[EXERCISE PROMPT]
Retype the records that begin with the line containing "Where should I click to: Uncheck" and end with the line containing "tap(289, 80)", including both of those lines.

[EXERCISE INPUT]

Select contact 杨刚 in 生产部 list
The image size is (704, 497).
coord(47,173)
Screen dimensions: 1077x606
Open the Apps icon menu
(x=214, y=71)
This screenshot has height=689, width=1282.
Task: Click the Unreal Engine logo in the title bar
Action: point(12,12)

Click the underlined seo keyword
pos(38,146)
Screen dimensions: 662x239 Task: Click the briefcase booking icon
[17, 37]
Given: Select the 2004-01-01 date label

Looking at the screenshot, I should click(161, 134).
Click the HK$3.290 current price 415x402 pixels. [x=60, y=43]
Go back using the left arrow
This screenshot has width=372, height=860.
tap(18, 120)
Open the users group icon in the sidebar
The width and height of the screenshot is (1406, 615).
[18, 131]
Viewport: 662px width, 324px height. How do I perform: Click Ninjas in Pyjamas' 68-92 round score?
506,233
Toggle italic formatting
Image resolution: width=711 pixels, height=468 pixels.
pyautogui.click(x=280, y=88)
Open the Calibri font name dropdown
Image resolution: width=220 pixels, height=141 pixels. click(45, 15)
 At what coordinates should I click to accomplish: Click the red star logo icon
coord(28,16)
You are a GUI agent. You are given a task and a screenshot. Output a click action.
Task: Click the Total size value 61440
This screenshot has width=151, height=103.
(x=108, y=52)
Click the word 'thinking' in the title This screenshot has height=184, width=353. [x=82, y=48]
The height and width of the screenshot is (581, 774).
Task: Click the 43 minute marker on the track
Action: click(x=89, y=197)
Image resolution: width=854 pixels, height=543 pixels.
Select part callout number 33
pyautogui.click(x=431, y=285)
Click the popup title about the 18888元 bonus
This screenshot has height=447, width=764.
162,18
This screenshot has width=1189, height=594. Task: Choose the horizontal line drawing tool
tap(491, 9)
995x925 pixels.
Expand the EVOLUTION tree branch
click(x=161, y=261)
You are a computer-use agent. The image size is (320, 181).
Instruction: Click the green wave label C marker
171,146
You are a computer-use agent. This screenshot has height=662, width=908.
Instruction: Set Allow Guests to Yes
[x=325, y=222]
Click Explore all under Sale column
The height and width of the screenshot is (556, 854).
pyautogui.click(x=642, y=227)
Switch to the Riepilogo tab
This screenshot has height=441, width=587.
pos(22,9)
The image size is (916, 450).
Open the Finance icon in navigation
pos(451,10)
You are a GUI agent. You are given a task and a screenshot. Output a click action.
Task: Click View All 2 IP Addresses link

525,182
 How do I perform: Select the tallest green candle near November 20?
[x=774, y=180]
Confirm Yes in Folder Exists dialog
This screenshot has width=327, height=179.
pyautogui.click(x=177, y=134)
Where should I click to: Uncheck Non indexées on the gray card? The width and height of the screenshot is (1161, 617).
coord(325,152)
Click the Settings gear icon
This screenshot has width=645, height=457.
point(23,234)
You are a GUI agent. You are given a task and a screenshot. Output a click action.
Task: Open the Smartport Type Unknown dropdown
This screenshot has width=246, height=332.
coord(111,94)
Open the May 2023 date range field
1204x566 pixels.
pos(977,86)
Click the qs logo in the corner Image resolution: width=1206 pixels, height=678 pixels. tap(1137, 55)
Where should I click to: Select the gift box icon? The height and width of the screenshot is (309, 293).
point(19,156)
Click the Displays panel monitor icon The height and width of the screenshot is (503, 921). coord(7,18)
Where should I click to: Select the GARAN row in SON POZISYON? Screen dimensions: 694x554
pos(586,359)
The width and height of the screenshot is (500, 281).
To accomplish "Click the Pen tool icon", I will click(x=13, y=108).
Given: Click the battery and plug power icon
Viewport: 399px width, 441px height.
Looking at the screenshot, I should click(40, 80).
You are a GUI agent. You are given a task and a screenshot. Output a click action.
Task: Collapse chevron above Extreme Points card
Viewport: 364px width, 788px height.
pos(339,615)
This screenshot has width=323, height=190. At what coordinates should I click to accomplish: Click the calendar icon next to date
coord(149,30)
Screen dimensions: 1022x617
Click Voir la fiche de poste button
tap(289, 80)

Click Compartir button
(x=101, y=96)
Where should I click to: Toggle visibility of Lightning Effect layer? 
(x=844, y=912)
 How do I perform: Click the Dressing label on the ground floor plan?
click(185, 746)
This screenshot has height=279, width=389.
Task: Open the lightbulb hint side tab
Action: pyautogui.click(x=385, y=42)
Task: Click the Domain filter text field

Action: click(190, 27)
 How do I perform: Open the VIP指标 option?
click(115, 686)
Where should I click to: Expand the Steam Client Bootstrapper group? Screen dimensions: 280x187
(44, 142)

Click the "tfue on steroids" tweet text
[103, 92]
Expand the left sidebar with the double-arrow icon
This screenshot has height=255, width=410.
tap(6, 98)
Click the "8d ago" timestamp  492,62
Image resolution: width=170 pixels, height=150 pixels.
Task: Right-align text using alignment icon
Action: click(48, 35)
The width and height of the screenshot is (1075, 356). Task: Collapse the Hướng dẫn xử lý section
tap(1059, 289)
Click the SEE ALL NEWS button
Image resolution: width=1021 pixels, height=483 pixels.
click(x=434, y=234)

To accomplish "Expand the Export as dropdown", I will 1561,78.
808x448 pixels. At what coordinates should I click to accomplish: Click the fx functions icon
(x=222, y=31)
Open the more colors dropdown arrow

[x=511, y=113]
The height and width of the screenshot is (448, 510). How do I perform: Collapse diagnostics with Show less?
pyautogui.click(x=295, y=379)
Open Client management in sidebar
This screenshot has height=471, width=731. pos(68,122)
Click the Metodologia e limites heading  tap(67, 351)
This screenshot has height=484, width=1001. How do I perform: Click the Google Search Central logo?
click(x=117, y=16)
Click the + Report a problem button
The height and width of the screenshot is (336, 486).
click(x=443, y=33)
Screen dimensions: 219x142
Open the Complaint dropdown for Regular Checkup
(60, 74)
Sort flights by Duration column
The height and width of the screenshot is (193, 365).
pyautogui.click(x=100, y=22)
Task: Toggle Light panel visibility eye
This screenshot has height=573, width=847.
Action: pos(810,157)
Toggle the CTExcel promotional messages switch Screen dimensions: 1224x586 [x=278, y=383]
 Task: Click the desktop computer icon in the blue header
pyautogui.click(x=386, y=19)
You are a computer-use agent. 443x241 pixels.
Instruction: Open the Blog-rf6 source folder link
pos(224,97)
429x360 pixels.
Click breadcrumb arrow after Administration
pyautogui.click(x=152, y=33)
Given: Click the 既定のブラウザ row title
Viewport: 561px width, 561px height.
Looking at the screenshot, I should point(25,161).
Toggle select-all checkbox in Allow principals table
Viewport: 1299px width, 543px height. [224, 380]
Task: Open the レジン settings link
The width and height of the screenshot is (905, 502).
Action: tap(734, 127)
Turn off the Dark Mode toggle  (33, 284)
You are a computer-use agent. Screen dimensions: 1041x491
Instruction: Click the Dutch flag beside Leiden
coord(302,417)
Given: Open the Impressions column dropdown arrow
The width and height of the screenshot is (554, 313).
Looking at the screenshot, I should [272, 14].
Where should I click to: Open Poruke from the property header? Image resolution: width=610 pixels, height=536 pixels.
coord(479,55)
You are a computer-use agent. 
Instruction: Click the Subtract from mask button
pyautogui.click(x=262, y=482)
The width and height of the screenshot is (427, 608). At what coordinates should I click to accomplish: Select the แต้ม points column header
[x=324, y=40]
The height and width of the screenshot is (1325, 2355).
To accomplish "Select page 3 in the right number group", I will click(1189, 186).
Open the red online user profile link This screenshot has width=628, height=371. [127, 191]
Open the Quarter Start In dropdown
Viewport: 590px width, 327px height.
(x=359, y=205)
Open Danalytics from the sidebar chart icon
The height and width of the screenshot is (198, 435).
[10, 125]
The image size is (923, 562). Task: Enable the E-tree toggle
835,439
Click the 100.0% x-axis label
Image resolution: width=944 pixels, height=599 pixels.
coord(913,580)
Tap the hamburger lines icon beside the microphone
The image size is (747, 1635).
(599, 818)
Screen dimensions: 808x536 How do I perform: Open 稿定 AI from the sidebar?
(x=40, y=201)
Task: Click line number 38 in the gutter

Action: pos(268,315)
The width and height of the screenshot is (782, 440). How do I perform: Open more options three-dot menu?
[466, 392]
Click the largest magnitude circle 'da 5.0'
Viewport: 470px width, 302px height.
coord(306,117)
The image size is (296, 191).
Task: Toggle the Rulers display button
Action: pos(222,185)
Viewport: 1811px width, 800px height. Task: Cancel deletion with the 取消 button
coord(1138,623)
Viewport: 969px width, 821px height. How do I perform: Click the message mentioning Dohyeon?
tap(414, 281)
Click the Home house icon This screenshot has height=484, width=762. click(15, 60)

[TASK ANSWER]
Where should I click to: Uncheck Non indexées on the gray card? The width and height of the screenshot is (1161, 617).
coord(325,152)
Click the Settings gear icon
This screenshot has width=645, height=457.
point(23,234)
You are a GUI agent. You are given a task and a screenshot. Output a click action.
Task: Open the Smartport Type Unknown dropdown
This screenshot has width=246, height=332.
coord(111,94)
Open the May 2023 date range field
1204x566 pixels.
pos(977,86)
Click the qs logo in the corner Image resolution: width=1206 pixels, height=678 pixels. tap(1137, 55)
Where should I click to: Select the gift box icon? The height and width of the screenshot is (309, 293).
point(19,156)
Click the Displays panel monitor icon The height and width of the screenshot is (503, 921). coord(7,18)
Where should I click to: Select the GARAN row in SON POZISYON? Screen dimensions: 694x554
pos(586,359)
The width and height of the screenshot is (500, 281).
To accomplish "Click the Pen tool icon", I will click(x=13, y=108).
Given: Click the battery and plug power icon
Viewport: 399px width, 441px height.
Looking at the screenshot, I should click(40, 80).
You are a GUI agent. You are given a task and a screenshot. Output a click action.
Task: Collapse chevron above Extreme Points card
Viewport: 364px width, 788px height.
pos(339,615)
This screenshot has width=323, height=190. At what coordinates should I click to accomplish: Click the calendar icon next to date
coord(149,30)
Screen dimensions: 1022x617
Click Voir la fiche de poste button
tap(289, 80)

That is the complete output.